*Your task*. Of the records that follow, copy only the lines from the line containing "Collapse the ribbon using the chevron" to the line containing "Task: Expand the 自定义组件 sidebar section", both included, exactly as written.

*Supplied information*.
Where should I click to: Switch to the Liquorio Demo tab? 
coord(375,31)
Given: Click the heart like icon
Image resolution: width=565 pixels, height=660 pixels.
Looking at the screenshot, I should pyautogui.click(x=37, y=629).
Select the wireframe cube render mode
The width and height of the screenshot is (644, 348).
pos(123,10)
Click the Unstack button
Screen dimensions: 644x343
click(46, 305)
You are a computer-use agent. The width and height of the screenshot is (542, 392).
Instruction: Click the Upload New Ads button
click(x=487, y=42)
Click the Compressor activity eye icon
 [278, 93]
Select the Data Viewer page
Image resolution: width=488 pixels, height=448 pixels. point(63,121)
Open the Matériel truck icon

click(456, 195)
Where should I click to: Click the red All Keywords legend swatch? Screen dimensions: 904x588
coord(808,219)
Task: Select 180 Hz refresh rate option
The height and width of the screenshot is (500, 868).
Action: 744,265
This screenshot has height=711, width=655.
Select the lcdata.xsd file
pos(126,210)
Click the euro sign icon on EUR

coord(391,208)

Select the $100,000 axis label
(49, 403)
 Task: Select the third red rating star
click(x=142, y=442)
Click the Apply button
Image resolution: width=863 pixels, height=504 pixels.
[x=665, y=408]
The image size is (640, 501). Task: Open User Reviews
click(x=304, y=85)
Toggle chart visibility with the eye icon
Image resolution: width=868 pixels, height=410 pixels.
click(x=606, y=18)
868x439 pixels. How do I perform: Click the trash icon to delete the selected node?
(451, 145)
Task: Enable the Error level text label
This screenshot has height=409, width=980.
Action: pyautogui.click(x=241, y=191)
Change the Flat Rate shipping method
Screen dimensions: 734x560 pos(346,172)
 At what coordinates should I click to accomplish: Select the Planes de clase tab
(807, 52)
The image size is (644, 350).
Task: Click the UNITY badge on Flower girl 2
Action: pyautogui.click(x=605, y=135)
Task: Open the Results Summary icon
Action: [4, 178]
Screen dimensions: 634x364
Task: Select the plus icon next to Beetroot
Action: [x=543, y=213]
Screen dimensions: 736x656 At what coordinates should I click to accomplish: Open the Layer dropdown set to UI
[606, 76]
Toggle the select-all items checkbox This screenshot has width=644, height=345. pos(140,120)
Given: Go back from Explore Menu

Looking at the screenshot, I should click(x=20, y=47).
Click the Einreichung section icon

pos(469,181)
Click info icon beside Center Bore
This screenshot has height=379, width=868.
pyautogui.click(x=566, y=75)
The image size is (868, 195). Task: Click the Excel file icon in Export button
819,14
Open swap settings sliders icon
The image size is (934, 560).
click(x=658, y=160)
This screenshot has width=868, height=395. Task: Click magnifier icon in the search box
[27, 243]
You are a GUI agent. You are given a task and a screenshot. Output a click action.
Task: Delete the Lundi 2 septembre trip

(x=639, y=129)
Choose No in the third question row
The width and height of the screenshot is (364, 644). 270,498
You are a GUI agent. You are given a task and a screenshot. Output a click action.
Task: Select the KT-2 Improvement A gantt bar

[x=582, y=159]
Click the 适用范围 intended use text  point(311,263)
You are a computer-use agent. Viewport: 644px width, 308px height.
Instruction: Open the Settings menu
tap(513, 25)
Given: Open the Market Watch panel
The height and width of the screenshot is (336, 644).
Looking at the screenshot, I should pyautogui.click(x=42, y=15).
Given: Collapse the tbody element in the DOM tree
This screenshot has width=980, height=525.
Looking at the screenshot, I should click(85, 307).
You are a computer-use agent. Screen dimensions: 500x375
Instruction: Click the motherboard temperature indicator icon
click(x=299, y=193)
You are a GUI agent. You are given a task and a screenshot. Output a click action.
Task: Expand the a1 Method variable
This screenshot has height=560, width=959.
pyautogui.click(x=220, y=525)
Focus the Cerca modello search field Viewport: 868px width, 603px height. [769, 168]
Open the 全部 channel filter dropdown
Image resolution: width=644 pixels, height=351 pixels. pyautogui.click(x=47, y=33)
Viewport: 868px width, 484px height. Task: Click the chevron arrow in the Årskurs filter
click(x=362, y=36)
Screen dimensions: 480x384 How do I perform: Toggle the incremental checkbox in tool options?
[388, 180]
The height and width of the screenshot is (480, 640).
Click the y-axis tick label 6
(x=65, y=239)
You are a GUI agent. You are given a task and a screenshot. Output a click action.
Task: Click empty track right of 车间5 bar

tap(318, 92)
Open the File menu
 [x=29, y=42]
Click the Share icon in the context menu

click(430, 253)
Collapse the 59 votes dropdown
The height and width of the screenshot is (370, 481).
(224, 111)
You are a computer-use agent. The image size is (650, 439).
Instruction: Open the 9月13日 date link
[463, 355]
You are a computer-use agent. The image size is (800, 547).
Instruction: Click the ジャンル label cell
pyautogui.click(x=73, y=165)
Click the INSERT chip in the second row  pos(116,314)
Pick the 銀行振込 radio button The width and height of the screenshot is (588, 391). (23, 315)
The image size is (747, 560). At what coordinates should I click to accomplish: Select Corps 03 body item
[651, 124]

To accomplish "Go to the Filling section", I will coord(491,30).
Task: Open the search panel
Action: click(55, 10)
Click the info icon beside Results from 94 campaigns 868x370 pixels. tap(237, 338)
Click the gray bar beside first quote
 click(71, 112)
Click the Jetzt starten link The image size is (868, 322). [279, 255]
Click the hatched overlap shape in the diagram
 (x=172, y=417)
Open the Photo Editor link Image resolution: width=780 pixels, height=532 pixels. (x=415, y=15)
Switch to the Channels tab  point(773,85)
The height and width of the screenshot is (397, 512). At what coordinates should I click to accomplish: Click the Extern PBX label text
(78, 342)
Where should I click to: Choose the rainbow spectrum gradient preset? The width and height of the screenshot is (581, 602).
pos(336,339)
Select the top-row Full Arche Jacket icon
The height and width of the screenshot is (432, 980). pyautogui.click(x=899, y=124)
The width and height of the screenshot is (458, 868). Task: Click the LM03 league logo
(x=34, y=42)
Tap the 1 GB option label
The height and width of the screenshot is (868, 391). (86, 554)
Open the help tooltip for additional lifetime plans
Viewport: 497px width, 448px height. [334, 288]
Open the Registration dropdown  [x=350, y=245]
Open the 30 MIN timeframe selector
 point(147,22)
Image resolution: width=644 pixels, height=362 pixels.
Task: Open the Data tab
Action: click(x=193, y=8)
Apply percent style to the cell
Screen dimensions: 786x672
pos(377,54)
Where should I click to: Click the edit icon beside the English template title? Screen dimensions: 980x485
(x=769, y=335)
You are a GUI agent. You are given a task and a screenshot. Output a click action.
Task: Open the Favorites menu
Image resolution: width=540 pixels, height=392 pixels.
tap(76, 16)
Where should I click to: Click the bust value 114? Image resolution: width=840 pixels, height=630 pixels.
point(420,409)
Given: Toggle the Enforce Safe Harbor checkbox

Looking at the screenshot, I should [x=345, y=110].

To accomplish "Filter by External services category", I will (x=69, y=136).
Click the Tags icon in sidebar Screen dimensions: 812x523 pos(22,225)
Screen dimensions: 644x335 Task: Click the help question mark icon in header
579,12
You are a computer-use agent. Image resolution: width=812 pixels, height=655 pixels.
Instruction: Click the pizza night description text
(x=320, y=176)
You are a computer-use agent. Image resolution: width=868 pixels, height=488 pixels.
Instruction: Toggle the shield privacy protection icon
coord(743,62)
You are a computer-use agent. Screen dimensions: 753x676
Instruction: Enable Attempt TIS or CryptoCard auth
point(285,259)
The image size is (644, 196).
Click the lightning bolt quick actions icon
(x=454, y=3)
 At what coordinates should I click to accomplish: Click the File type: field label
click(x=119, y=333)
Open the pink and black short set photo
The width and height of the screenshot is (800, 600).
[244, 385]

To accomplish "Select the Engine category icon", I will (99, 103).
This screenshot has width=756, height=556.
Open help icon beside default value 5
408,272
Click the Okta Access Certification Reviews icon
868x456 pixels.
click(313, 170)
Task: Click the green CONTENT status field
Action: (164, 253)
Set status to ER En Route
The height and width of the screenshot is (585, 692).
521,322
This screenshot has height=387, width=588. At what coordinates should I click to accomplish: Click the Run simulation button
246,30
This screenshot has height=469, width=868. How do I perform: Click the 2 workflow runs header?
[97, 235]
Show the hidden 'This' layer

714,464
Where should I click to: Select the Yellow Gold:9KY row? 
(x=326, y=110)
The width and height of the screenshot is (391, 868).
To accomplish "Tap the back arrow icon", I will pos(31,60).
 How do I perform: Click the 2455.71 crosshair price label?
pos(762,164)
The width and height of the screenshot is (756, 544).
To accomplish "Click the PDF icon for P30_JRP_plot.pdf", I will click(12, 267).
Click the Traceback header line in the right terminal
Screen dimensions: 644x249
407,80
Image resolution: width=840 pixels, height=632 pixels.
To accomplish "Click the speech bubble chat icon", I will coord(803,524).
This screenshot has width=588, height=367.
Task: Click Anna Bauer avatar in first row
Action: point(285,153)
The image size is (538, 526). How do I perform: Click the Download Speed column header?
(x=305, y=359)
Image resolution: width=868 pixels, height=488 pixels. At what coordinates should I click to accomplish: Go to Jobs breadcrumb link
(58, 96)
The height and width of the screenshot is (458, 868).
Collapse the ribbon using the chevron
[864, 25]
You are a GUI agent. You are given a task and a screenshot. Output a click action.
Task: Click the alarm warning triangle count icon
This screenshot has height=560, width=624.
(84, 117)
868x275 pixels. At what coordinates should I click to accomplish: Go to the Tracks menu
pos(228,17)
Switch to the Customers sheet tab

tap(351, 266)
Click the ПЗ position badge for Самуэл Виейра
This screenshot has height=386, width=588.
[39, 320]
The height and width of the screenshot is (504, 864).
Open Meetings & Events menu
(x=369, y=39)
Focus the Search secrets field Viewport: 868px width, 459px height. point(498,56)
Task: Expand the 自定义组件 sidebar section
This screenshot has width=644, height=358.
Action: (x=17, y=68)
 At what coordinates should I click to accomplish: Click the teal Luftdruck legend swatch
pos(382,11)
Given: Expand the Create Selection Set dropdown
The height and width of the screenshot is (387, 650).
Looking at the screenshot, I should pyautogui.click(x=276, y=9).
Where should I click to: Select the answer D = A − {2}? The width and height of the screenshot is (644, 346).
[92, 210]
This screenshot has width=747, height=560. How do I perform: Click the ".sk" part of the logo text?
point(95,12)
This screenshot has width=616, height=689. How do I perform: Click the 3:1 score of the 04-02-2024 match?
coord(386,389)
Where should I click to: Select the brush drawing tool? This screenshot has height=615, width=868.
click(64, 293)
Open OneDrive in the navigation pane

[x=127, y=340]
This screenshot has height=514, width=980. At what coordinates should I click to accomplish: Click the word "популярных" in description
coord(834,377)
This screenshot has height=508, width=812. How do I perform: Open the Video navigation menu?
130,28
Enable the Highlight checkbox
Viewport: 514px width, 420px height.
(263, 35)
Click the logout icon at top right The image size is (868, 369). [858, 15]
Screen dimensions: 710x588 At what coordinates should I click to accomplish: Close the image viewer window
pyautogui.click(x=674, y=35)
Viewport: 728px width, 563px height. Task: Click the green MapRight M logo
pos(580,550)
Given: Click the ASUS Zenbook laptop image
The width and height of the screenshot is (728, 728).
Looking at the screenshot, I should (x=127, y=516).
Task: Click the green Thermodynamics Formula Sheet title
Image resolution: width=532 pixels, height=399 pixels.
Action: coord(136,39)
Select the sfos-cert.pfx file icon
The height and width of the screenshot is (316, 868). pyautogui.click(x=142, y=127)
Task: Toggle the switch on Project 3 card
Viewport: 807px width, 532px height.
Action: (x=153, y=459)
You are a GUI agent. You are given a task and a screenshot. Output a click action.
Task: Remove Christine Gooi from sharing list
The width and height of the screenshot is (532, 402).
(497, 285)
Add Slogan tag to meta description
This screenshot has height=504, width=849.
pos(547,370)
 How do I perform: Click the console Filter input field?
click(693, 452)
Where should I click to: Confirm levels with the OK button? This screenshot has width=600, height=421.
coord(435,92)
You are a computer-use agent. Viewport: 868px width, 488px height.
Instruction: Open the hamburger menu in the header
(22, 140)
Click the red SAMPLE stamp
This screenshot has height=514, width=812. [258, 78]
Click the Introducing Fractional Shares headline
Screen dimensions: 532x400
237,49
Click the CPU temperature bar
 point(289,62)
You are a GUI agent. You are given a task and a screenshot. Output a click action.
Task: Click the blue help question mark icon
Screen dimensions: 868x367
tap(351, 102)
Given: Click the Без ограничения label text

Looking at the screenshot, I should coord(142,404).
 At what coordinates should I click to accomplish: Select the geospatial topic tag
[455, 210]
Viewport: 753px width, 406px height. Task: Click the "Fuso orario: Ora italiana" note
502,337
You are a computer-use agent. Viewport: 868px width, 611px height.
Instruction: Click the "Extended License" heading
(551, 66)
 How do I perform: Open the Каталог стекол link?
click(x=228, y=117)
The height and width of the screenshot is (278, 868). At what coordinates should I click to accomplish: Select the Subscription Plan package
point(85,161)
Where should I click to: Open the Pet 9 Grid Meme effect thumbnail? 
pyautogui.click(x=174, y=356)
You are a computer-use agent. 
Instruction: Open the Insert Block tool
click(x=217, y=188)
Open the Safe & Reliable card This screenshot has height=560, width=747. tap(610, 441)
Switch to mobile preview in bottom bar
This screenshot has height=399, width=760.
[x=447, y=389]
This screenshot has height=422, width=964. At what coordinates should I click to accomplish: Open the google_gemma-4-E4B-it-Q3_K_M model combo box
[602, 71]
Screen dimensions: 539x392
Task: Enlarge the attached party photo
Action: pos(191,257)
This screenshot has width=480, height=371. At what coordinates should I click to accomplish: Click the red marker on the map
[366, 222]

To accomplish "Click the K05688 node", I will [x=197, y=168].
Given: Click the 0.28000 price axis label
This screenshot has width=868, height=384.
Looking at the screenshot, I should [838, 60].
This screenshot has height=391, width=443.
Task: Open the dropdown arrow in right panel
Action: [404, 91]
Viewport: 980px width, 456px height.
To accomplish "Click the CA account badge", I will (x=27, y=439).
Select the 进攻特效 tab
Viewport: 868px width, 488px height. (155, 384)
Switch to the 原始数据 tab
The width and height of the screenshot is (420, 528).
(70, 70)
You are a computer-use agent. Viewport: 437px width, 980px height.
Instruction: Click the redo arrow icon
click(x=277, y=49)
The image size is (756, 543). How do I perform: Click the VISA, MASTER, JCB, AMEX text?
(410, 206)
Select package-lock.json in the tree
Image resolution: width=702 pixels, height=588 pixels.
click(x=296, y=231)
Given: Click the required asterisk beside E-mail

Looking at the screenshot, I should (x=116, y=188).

*Output for this task*.
Collapse the ribbon using the chevron
[864, 25]
You are a GUI agent. You are given a task and a screenshot. Output a click action.
Task: Click the alarm warning triangle count icon
This screenshot has height=560, width=624.
(84, 117)
868x275 pixels. At what coordinates should I click to accomplish: Go to the Tracks menu
pos(228,17)
Switch to the Customers sheet tab

tap(351, 266)
Click the ПЗ position badge for Самуэл Виейра
This screenshot has height=386, width=588.
[39, 320]
The height and width of the screenshot is (504, 864).
Open Meetings & Events menu
(x=369, y=39)
Focus the Search secrets field Viewport: 868px width, 459px height. point(498,56)
Task: Expand the 自定义组件 sidebar section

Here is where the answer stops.